--- BEGIN RAW DATA ---

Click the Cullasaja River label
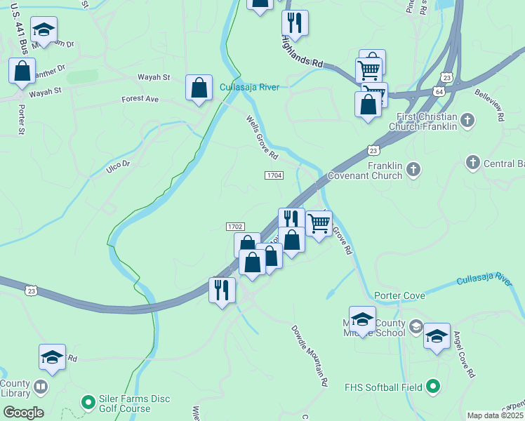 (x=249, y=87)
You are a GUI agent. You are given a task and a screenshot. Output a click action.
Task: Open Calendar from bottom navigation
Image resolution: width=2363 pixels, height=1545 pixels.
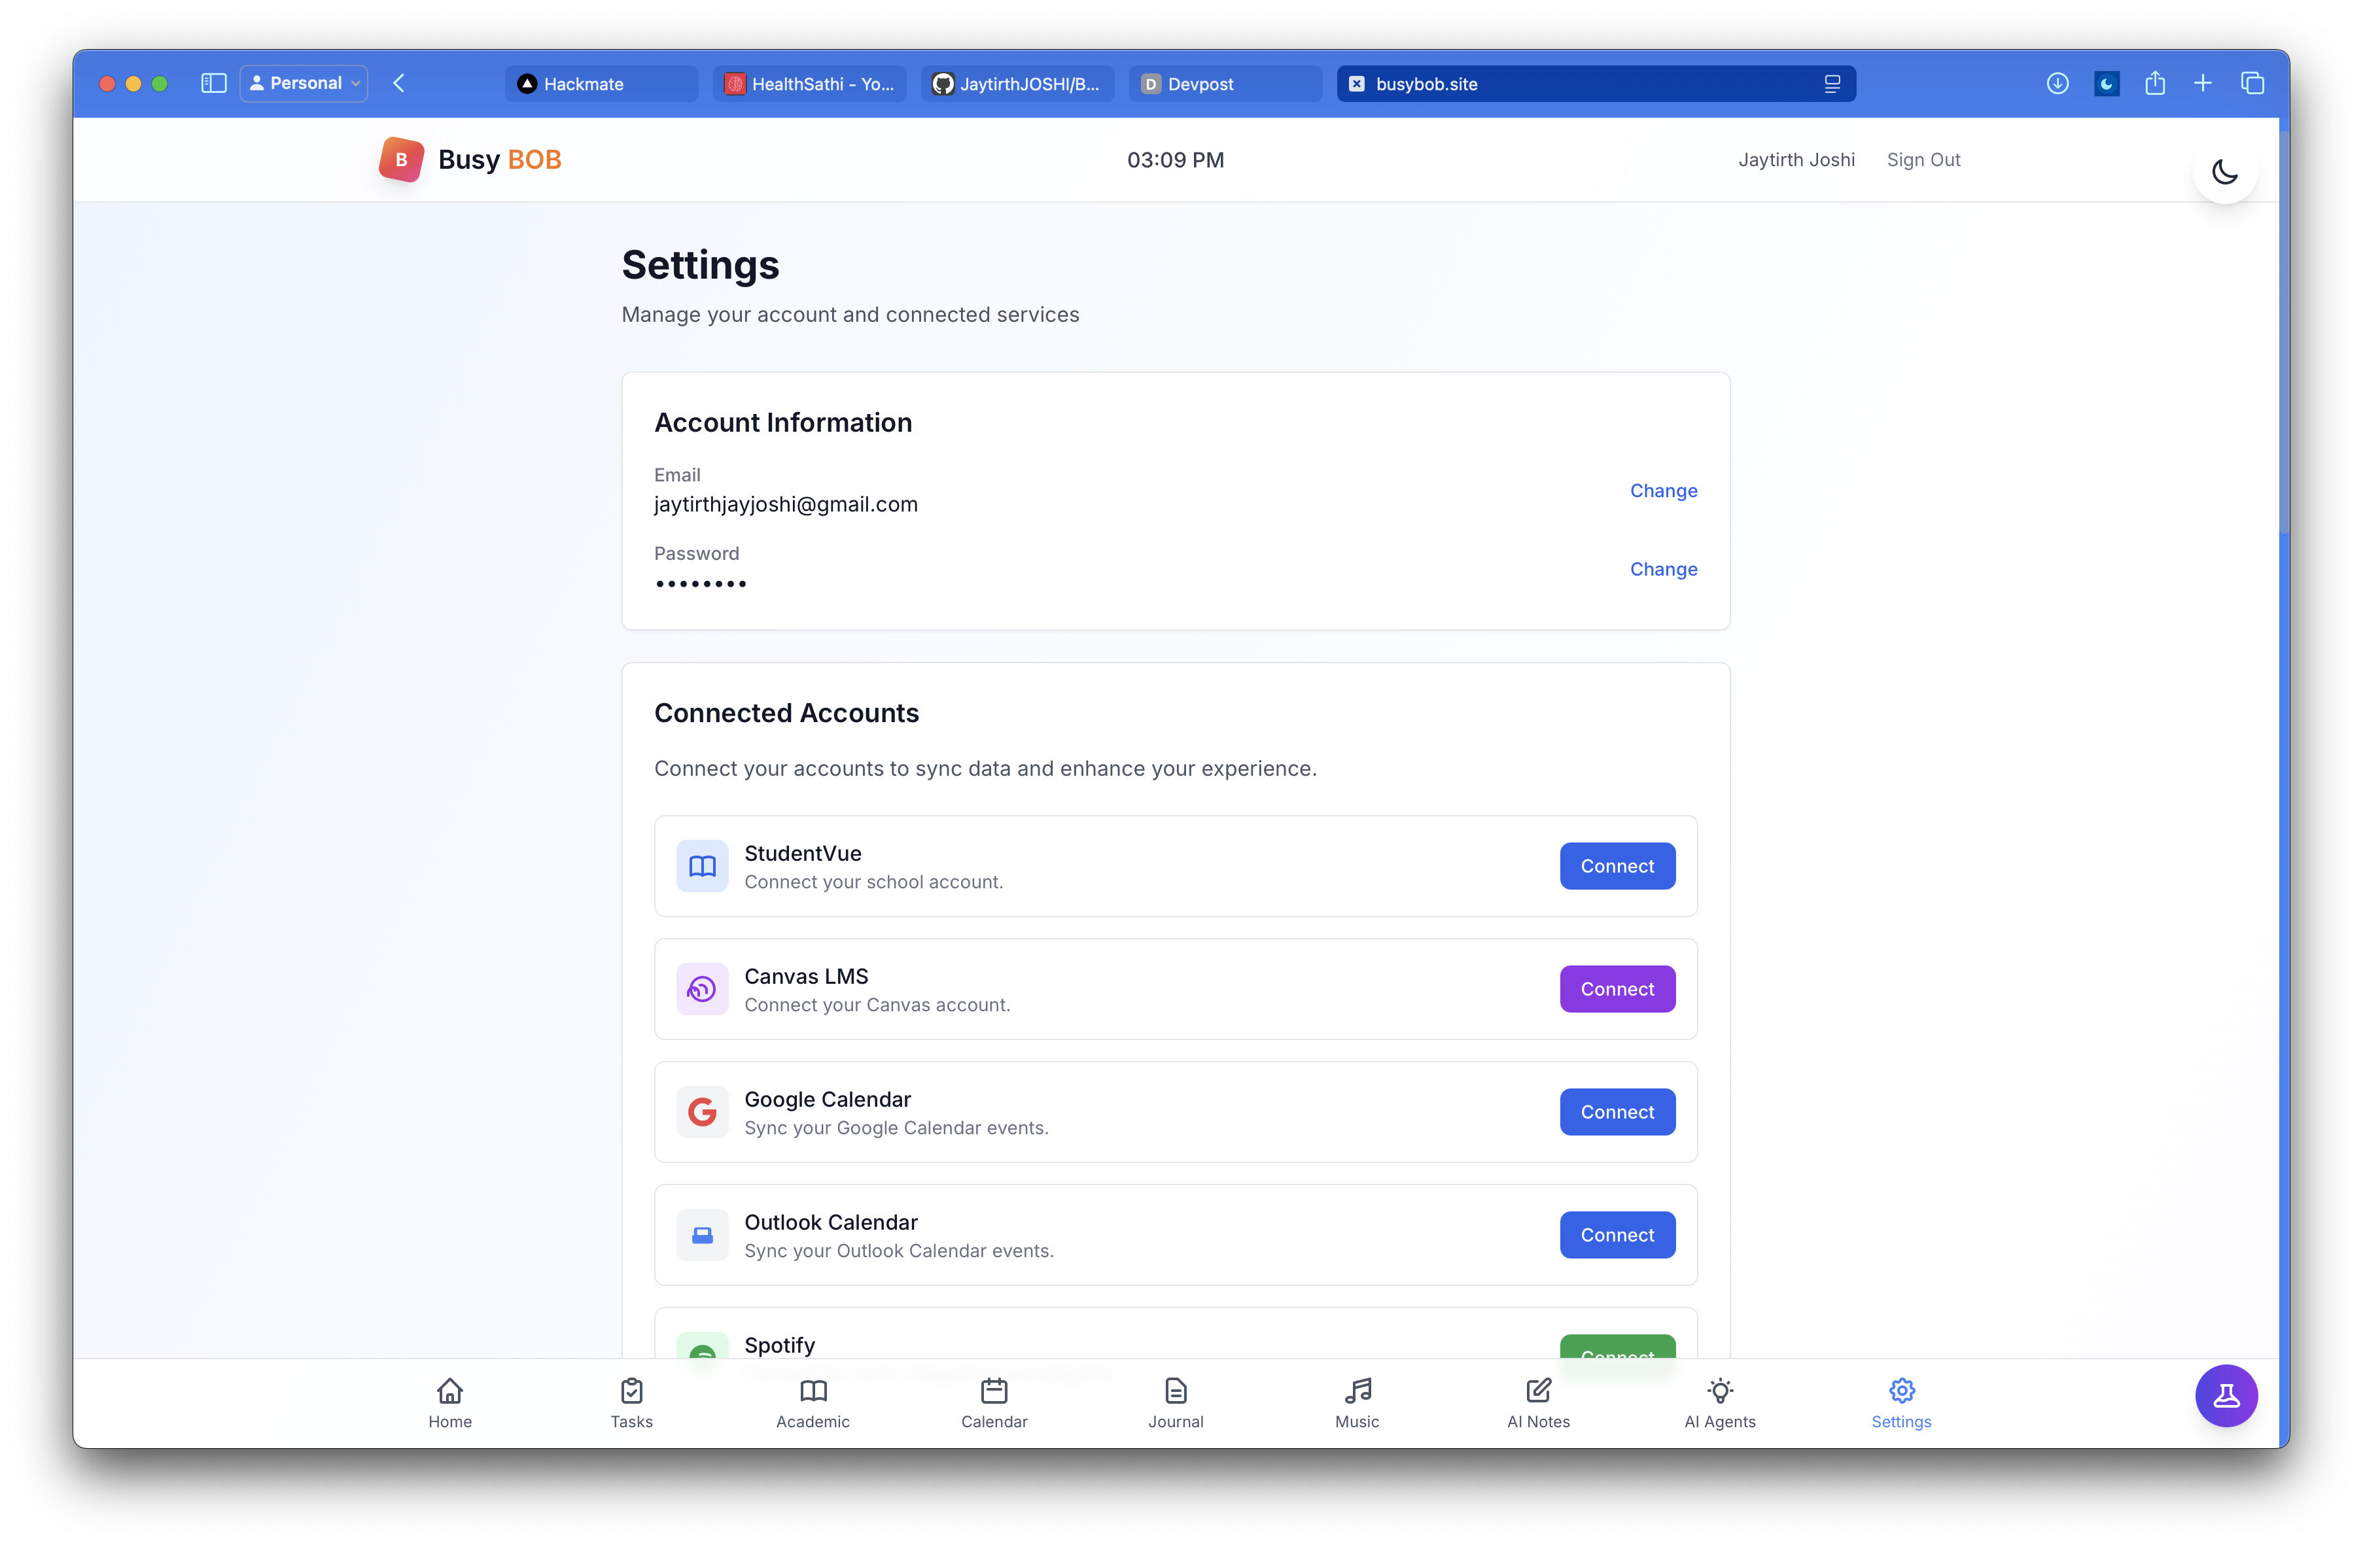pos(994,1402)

--- END RAW DATA ---

[WHAT TO PRODUCE]: Render each line of the records above as a Markdown table with the columns "No." and "Text", numbering the rows and omitting blank lines. Leave the pictures out of the table.

[ANSWER TO THIS TASK]:
| No. | Text |
|---|---|
| 1 | Click the Cullasaja River label |
| 2 |  (x=249, y=87) |
| 3 | You are a GUI agent. You are given a task and a screenshot. Output a click action. |
| 4 | Task: Open Calendar from bottom navigation |
| 5 | Image resolution: width=2363 pixels, height=1545 pixels. |
| 6 | pos(994,1402) |